Pope Revises Guidelines For Electing His Successor Secrecy, White Smoke Remain; Cardinals’ Lodgings Improved

Celestine Bohlen New York Times

Pope John Paul II issued a new rule book on Friday for how future popes will be elected, largely reaffirming existing guidelines but reinforcing the secrecy of the process and improving accommodations for the 100 or so cardinals who will come to Rome to choose his successors.

At a news conference on Friday, Bishop Jorge Mejia, secretary of the College of Cardinals, said the revised rules had been issued in part to take into account modern technological developments. More sophisticated listening devices, he said, mean the Vatican’s walls “are no longer insurmountable.” He said the new text bans all forms of communications between the secluded cardinals and the outside world.

In answer to reporters’ questions, he said the timing of the new rules had nothing to do with the health of the 75-year-old Pope.

“I can see the pope is in perfect health,” Mejia said. “This document has nothing to do with that particular personal situation.”

In past conclaves, cardinals were jammed into makeshift quarters scattered around the Apostolic Palace, where they were kept as virtual prisoners until the balloting for the new pope - conducted under the Michelangelo frescoes in the Sistine Chapel - was over, and white smoke could be seen rising from a chimney above St. Peter’s Square.

In the future, the balloting will still take place in the Sistine Chapel, under the strict rules of secrecy, with the same two-thirds majority of no more than 120 cardinals required for election.

One innovation will be in the comings and goings of the cardinals themselves, who have accommodations at the newly built St. Martha’s Residence several hundred yards from St. Peter’s Basilica.

The last election of a pope took place in October 1978, when Cardinal Karol Wojtyla from Cracow, Poland, became the first non-Italian in more than 500 years to be chosen as St. Peter’s successor. But it was the election of Pope John Paul I a month and a half before - in August, at the height of a hot Roman summer - that Vatican observers say brought home the inadequacies of the cardinals’ cramped accommodations.

The new residence, shown on Italian television, has none of the magnificence of the Vatican itself - where the cardinals ate and slept next to the masterpieces of the Vatican’s art collection. If anything, the new rooms - including 107 two-room suites and 20 single rooms - have the paneled look of a modern motel, except for the crucifixes and portraits of the pope hanging on the walls.

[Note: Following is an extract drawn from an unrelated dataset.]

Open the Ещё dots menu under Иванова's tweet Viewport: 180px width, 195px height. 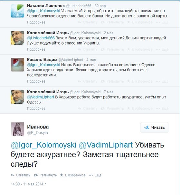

In a change in voting procedures, the revised rules - entitled “Universi Deominici Gregis,” or the The Shepherd of the Lord’s Whole Flock - allow only written secret ballots, abolishing two rarely used and outdated methods. One allowed for the election of a pope by “acclamation,” and the other allowed cardinals in the case of a deadlock to delegate their votes to small committees drawn from their own ranks.